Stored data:

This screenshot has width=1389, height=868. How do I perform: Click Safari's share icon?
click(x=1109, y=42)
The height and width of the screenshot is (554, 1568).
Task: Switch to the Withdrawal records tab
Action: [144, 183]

» **Prompt**
Would you write out each entry precisely as it is given?

» **Task output**
This screenshot has width=1389, height=868. How do I perform: Click Safari's share icon?
click(x=1109, y=42)
The height and width of the screenshot is (554, 1568).
Task: Switch to the Withdrawal records tab
Action: [144, 183]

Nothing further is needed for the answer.